Texte de lecture:
/---

Chute de la livre : pourquoi ce que les autorités veulent faire est voué à l’échec

Le marché parallèle, que les autorités libanaises considèrent comme un « marché noir », est en réalité le seul marché où les particuliers et les détaillants non subventionnés peuvent acheter des devises.

Chute de la livre : pourquoi ce que les autorités veulent faire est voué à l’échec

La livre libanaise n’en finit plus de plonger. Joseph Eid/AFP

Alors que les manifestants ont bloqué, plusieurs jours durant, les routes à travers le pays pour protester contre la vive dépréciation de la livre libanaise (LL), qui continue de plonger après avoir passé le 2 mars le cap symbolique des 10 000 LL pour un dollar, les autorités officielles sont intervenues pour tenter de stopper la chute de la monnaie nationale.

\---

Données fournies:
/---

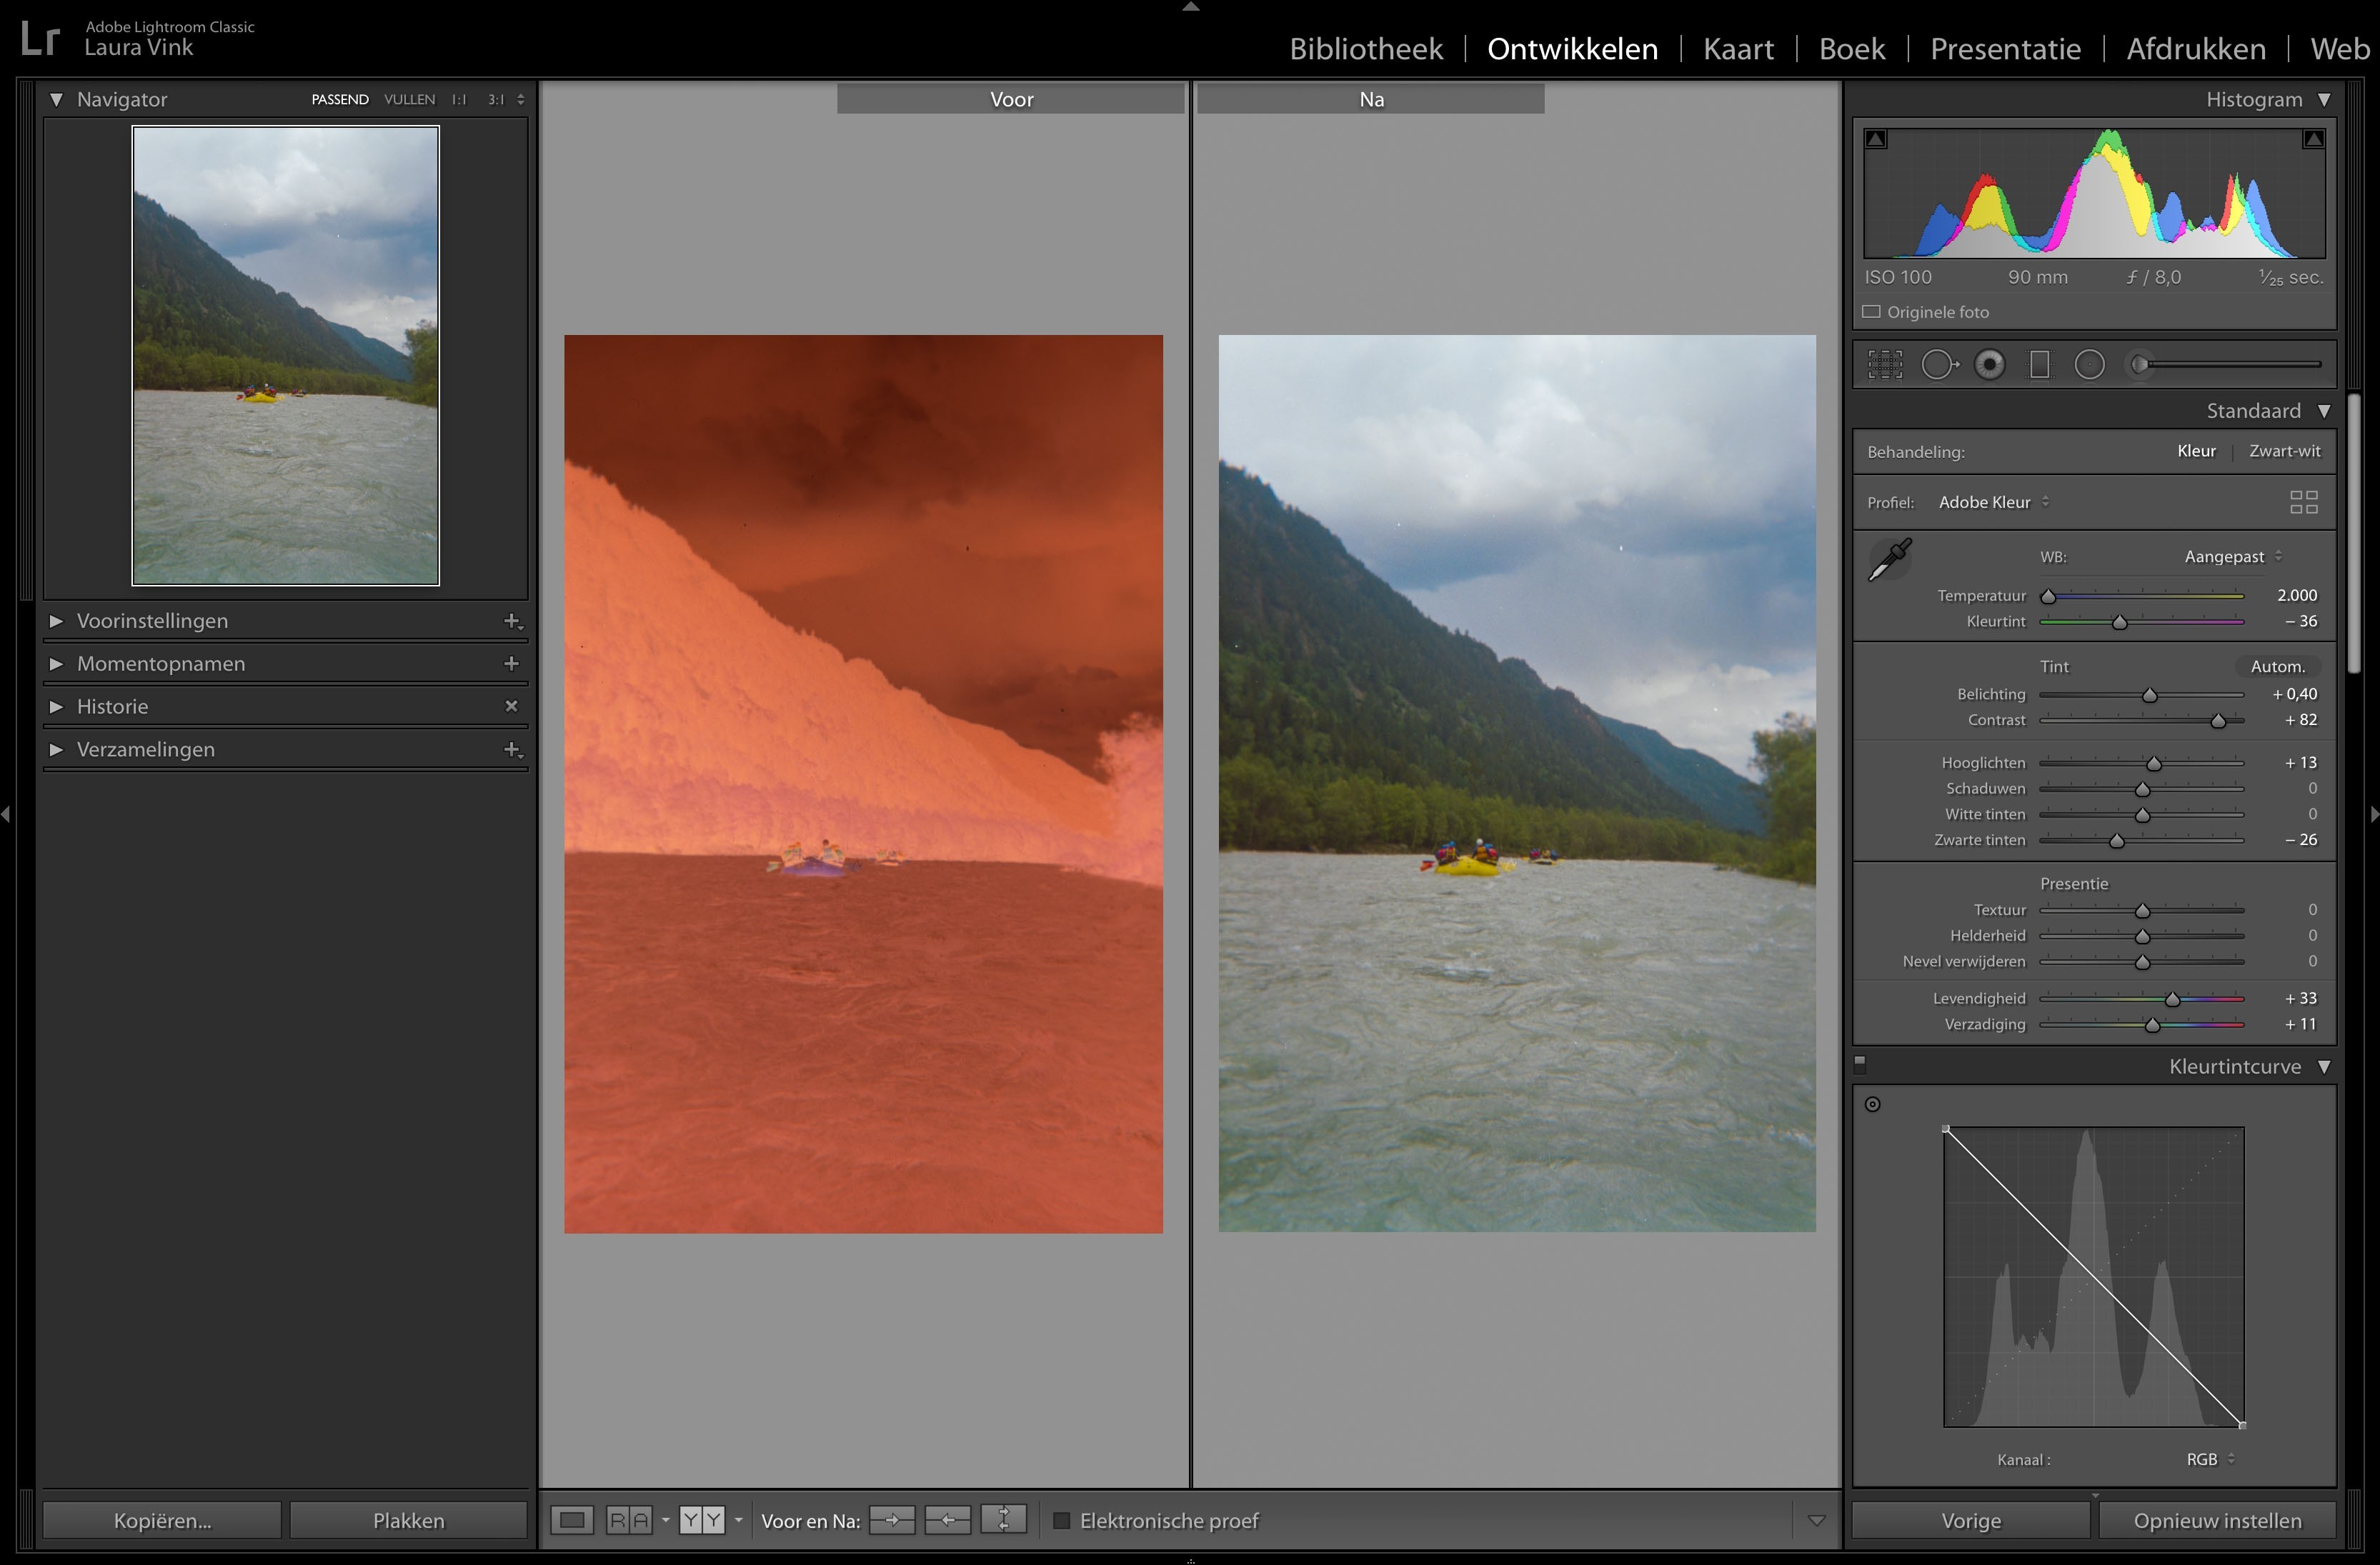Switch treatment to Zwart-wit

\---

Consigne:
D'après le texte sur la livre libanaise, à quelle date la monnaie a-t-elle passé le cap symbolique des 10 000 LL pour un dollar, s'il vous plaît ? Appuyez-vous uniquement sur le texte de lecture.

Réponse rédigée:
Le 2 mars.